_Série d'exercices_.
1. Traduisez en anglais la phrase « Depuis huit jours, on travaillait à barricader les portes et les rues. », tirée du texte sur la prise de Madrid.
2. Rédigez la suite du texte sur la prise de Madrid, à partir de sa dernière phrase.

_Extrait du document_.
━━━━━━━━

Tableau peint en 1810 par le baron Antoine-Jean Gros (1771-1835)

Tableau peint en 1810 par le baron Antoine-Jean Gros (1771-1835)

PRISE DE MADRID EN 1808.
 

D’après « Histoire des armées françaises de terre et de mer » – Abel Hugo – 1838

 

Le corps du maréchal Ney fit, le lendemain de la victoire de Somo-Sierra, sa jonction avec l’armée du centre.

Vingt-quatre heures après, l’Empereur, suivi de la cavalerie de sa garde et des deux divisions de dragons des généraux Laboussaie et Latour-Maubourg, partit pour se porter sur les hauteurs d’où l’on découvre Madrid en arrivant par la grande route de Castille.

Les troupes firent éclater leur enthousiasme, quand, à la vue de la capitale, elles se rappelèrent que ce jour, le 2 décembre, était le double anniversaire du couronnement et de la bataille d’Austerlitz.

Madrid était dans un état d’effervescence extraordinaire.

Depuis huit jours, on travaillait à barricader les portes et les rues.

La population tout entière était appelée aux armes par les prêtres qui faisaient sonner toutes les cloches des églises que cette ville renferme en si grand nombre.

━━━━━━━━

Enregistrements des éléments d'interface
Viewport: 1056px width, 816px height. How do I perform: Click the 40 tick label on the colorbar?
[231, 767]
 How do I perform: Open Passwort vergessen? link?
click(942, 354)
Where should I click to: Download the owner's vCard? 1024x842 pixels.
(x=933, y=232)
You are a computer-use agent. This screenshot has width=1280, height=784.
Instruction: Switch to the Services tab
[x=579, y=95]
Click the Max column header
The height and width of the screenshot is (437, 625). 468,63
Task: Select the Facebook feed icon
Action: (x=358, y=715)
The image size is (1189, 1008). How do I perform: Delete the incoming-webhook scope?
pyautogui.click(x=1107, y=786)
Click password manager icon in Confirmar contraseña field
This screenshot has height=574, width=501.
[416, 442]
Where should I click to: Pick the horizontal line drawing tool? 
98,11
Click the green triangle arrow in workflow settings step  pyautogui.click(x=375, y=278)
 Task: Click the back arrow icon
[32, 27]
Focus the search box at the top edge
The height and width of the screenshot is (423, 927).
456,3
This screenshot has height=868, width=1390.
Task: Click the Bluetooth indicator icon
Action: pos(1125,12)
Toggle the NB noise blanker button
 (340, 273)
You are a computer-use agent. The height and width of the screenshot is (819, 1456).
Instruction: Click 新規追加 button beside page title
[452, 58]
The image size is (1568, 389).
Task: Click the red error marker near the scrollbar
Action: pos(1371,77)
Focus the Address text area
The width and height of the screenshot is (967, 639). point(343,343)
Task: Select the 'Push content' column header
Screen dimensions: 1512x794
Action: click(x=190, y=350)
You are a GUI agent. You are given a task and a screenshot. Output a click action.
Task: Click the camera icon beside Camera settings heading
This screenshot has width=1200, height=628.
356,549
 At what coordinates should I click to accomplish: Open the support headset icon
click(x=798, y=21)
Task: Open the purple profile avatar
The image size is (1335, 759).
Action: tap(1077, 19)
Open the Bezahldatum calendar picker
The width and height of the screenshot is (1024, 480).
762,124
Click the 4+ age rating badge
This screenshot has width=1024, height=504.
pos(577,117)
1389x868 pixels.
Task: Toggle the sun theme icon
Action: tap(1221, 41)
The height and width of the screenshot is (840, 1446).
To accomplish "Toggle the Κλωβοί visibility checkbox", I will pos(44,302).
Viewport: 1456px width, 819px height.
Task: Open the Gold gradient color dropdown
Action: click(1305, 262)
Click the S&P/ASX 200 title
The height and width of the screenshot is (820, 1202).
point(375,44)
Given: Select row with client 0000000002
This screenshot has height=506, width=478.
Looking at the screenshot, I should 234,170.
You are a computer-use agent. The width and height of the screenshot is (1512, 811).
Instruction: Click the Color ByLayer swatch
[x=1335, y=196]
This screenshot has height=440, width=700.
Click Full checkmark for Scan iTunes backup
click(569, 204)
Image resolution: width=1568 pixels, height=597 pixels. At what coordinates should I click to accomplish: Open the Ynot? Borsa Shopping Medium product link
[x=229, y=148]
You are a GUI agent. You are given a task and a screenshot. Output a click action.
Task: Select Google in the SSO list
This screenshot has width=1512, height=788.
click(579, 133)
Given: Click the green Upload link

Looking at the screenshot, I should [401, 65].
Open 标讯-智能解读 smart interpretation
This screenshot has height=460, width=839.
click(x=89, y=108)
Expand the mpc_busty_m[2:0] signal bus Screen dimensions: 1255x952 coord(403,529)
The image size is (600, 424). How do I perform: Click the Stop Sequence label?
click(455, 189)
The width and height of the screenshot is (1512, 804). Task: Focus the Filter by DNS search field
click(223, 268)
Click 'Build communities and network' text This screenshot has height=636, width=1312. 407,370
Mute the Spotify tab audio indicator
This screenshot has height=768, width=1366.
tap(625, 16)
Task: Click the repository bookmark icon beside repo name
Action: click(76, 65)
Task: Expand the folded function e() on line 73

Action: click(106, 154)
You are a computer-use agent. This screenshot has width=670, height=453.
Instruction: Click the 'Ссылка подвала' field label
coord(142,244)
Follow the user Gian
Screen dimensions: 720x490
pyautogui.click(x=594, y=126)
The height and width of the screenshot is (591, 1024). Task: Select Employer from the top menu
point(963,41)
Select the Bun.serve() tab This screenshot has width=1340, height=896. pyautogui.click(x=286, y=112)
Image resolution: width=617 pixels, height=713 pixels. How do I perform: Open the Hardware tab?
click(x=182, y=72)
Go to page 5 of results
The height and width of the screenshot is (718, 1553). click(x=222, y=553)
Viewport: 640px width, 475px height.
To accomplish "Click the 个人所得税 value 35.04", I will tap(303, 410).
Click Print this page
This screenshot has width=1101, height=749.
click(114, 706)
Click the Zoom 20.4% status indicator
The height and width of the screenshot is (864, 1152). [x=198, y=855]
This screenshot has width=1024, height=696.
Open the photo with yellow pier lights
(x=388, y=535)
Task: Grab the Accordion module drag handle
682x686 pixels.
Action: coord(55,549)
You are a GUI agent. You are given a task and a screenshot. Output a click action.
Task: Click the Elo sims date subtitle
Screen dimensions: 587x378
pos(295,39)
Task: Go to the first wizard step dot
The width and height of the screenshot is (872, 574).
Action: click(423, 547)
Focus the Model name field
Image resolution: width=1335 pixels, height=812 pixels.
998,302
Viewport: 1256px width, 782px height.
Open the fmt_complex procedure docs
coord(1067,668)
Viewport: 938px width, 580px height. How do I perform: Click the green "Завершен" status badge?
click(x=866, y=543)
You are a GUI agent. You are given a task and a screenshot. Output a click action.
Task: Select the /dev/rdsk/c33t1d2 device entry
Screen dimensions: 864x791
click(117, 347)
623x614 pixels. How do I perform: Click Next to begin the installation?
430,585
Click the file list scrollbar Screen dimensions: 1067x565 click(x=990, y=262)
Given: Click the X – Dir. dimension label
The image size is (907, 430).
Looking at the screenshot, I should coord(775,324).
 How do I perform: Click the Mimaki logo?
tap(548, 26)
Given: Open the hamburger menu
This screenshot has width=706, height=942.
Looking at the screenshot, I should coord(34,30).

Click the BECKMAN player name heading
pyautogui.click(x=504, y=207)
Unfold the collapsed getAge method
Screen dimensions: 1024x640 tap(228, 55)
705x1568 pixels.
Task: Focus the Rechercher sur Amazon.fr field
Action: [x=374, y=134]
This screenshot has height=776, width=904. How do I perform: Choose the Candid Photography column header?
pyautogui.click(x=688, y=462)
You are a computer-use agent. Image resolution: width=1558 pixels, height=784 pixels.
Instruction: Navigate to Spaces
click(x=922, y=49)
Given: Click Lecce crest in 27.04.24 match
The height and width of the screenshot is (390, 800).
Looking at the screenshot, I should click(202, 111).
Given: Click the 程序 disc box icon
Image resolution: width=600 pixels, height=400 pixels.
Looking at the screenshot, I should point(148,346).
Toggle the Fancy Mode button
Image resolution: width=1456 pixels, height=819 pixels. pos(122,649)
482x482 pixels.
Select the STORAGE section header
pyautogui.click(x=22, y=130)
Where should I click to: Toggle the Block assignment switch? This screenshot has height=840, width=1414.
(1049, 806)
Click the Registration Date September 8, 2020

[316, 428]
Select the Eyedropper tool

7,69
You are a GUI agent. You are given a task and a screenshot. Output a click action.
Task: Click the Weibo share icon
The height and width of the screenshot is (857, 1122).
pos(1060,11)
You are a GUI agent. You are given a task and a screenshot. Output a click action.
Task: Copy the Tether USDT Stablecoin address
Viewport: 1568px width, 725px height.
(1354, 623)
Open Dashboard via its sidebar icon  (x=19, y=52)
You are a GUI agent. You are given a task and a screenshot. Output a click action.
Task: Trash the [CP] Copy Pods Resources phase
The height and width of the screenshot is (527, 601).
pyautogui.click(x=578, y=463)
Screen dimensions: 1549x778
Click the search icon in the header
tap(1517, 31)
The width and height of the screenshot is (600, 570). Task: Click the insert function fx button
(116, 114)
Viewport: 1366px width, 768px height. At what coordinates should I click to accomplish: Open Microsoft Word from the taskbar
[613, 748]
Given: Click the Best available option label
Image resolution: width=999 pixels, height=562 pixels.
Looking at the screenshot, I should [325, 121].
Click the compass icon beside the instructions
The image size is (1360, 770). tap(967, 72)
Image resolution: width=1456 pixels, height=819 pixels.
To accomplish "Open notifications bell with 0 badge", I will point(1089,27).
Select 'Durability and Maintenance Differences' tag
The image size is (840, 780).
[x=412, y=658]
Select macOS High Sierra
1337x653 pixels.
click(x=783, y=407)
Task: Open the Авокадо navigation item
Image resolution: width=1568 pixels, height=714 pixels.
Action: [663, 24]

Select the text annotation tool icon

━━━━━━━━

_Corrigé par exercice_.
1. For eight days, people had been working to barricade the gates and the streets.

2.
Des campagnes environnantes, étaient arrivés plus de 40000 paysans, pour se joindre aux 8000 hommes de troupes réglées, chargées de défendre la capitale, sous le commandement du général Morla.

Sur les points les plus importants, on avait distribué cent pièces de canon.

Mais toutes les précautions nécessaires avaient été négligées, en partie, par suite de la rivalité qui s’était élevée entre les autorités civiles et militaires, et au lieu de s’entendre dans l’intérêt commun, on passait le temps à discuter sur de misérables prérogatives.

Une mésintelligence, non moins grande, régnait parmi les habitants, qui étaient divisés en deux partis.

L’un composé des militaires, des levées extérieures et de la classe pauvre, soumise à l’influence du clergé, voulait se défendre jusqu’à la dernière extrémité.

L’autre, formé des habitants riches et des marchands qui tremblaient pour leur fortune ou leurs propriétés, ne voulaient pas que la ville, par une défense inutile, s’exposa à toutes les horreurs de la guerre.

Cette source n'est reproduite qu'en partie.